Is Mrs Clinton that person? She is unquestionably a worldly Washington insider, someone who knows the business of politics, government and diplomacy inside out. She once boasted that she had travelled to 112 countries (drawing the snarky comment from Republican politician and former Hewlett-Packard CEO Carly Fiorina that flying is an activity, not an accomplishment). She has seen, up close and personal, a two-term president achieve economic growth, balanced budgets and bipartisan reform of the welfare system. She first entered the governor’s mansion in Arkansas in 1979 as his spouse, and has been in the public eye ever since. The university of life qualifies Mrs Clinton magna cum laude for the highest office even if her Yale law degree, formidable intellectual prowess and remarkable résumé were not enough.

So what’s the problem? Any caterwauling over Mrs Clinton’s age and health is easily dismissed. If she became president, she would be 69 in January 2017, making her the second-oldest newly elected president after Ronald Reagan. She suffered a blood clot on her brain in 2012 but seems healthy enough now. She is, by all accounts, good to go. Mrs Clinton is one of the more qualified politicians in America to have declared they want its top job in 2016. It is for America to decide if she is the best candidate. Is she?

Perhaps, but here’s a problem. From Sunday, when she formally made public America’s worst-kept secret – that she was running for president – the hype has been all about making history. In the sense that Americans should get engaged with, and excited about, electing America’s first woman president. That this is their one clear shot to shatter what Mrs Clinton once described, as “the hardest, highest glass ceiling”. That it would be callous for the press and public to be unmindful of the ­historical significance of Mrs Clinton’s candidature; that American voters must, in the 574 days remaining before the election, learn to appreciate the extraordinary choice they’re being offered.

It was striking that the day Mrs Clinton’s carefully understated announcement was made, Sidney Blumenthal, former adviser to Bill Clinton, mentioned the words “first” and “woman” close to a dozen times in a two-minute interview. All of the Clinton campaign team is banging the gender drum perhaps because it is her only non-controversial unique selling point, her years in public life being both an asset and a potential weakness.

But if gender is Mrs Clinton’s trump card, it prompts this question: is it appropriate to exhort a vote for history rather than the most compelling candidate? Unless the two considerations unite naturally in one person (as with Barack Obama in 2008) a vote solely with an eye on the history books might be a little like some of the contrived and thereby meaningless accomplishments that litter the Guinness Book of World Records.

When Mr Obama was campaigning the first time round, his team didn’t tell everyone who would listen that it was their chance to make history by electing the first African-American president.
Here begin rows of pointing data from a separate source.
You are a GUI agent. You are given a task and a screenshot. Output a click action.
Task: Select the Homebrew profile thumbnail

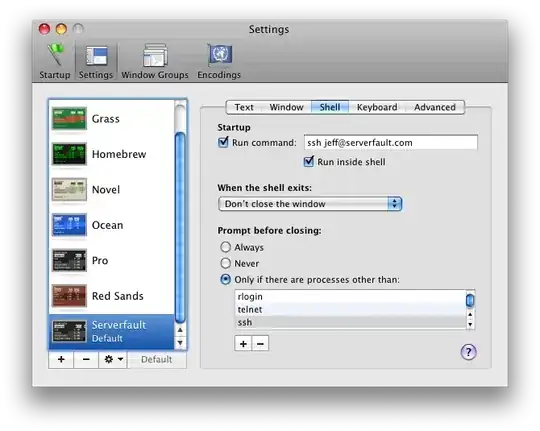coord(69,154)
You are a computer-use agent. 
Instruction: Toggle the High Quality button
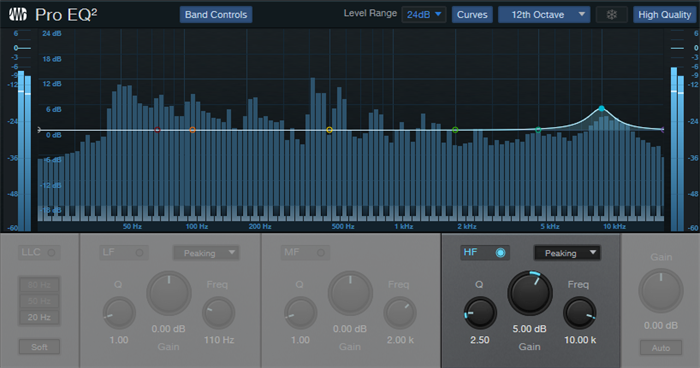click(664, 15)
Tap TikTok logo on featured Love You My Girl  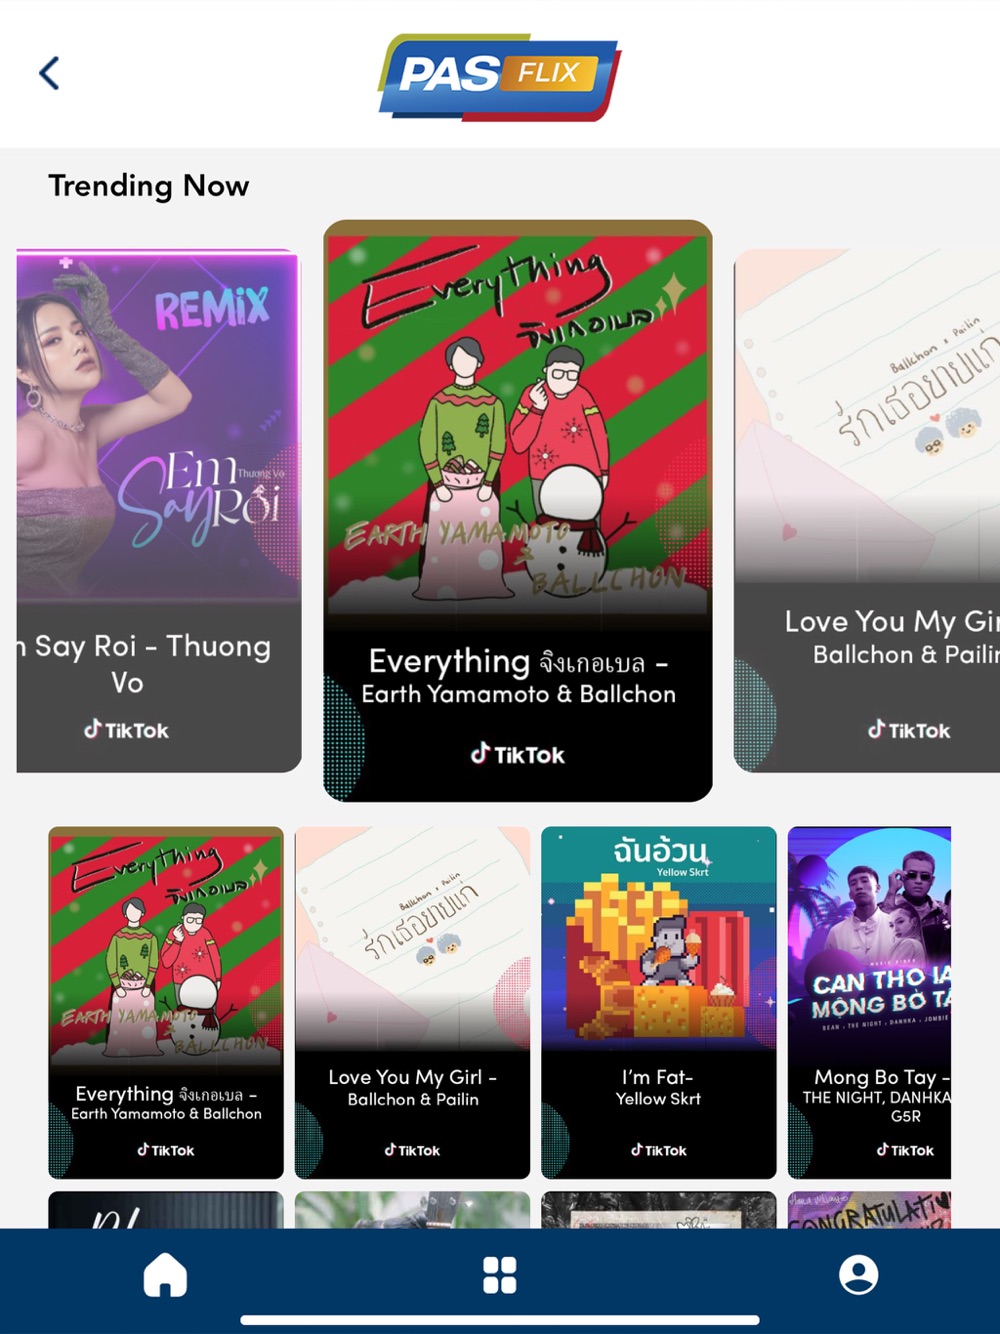(909, 730)
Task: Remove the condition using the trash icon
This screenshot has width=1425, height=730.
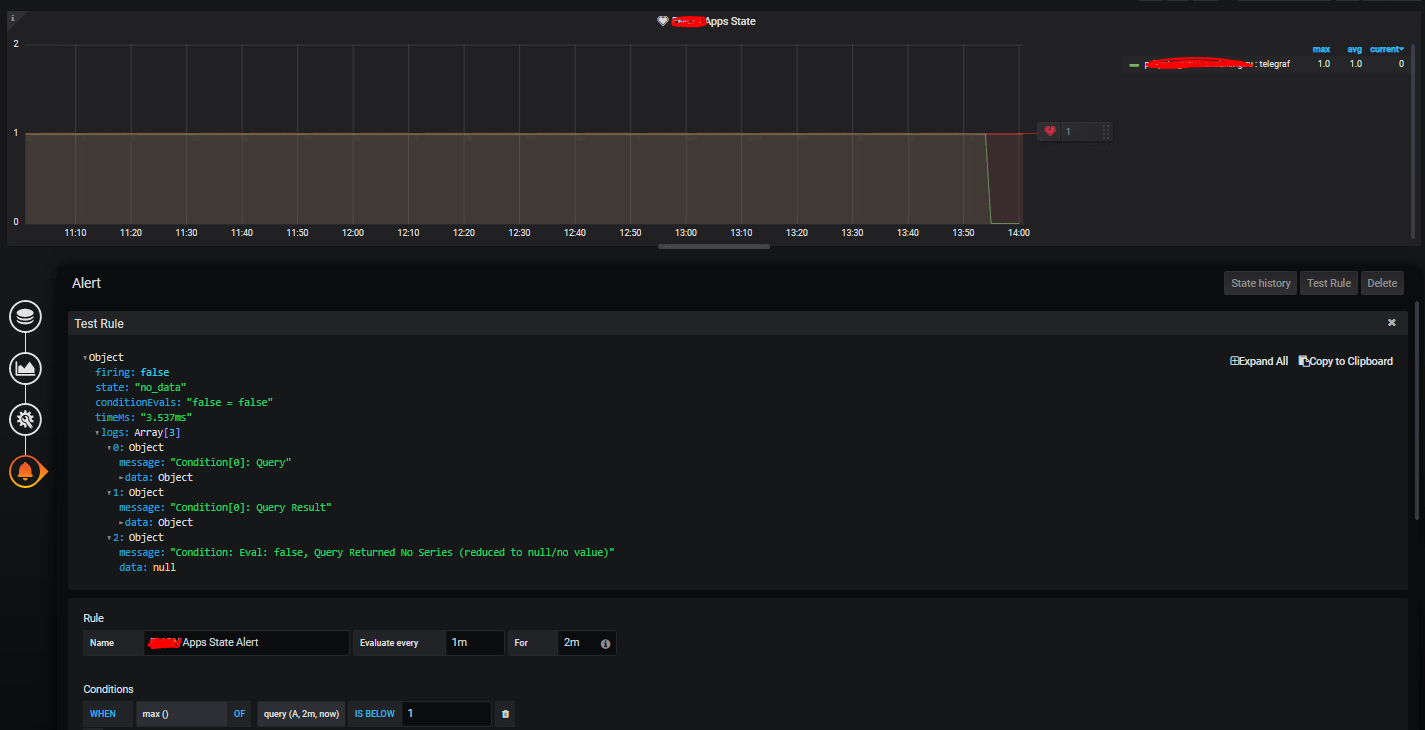Action: 505,713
In fact, if anything, Mr Obama won despite being black, rather than because of it (though black voters were demonstrably enthused). He won because of his charisma and eloquence on the stump and because he made people feel it was possible to hold on to one’s dreams. It helped that his campaign team created new ways to mobilise voters and solicit small donations from people up and down the country who liked what they heard of the candidate. By election day, he had become a phenomenon and it was only when it was over and he was declared the winner, that he acknowledged the historical significance of what had occurred. “It’s been a long time coming, but tonight … change has come to America,” he said in a reference to his country’s fraught racial history and the fact that as a visibly black man, less than 150 years ago he could have been owned as a slave. He told the tens of thousands gathered in a Chicago park, and millions watching on TV around the world, that America had proved “that out of many, we are one, that while we breathe, we hope, and where we are met with cynicism, and doubt, and those who tell us that we can’t, we will respond with that timeless creed that sums up the spirit of a people: Yes we can”.

That had the right sort of ring, one for the history books, but it happened after the hard work of earning America’s support for his vision, not as an entitlement, a payback for racial injustice. Mrs Clinton’s campaign may change its mantra over time but right now, it seems to be making the historic gender milestone that could be achieved by her victory a reason to vote for her, rather than for it to be the result of her compelling qualifications.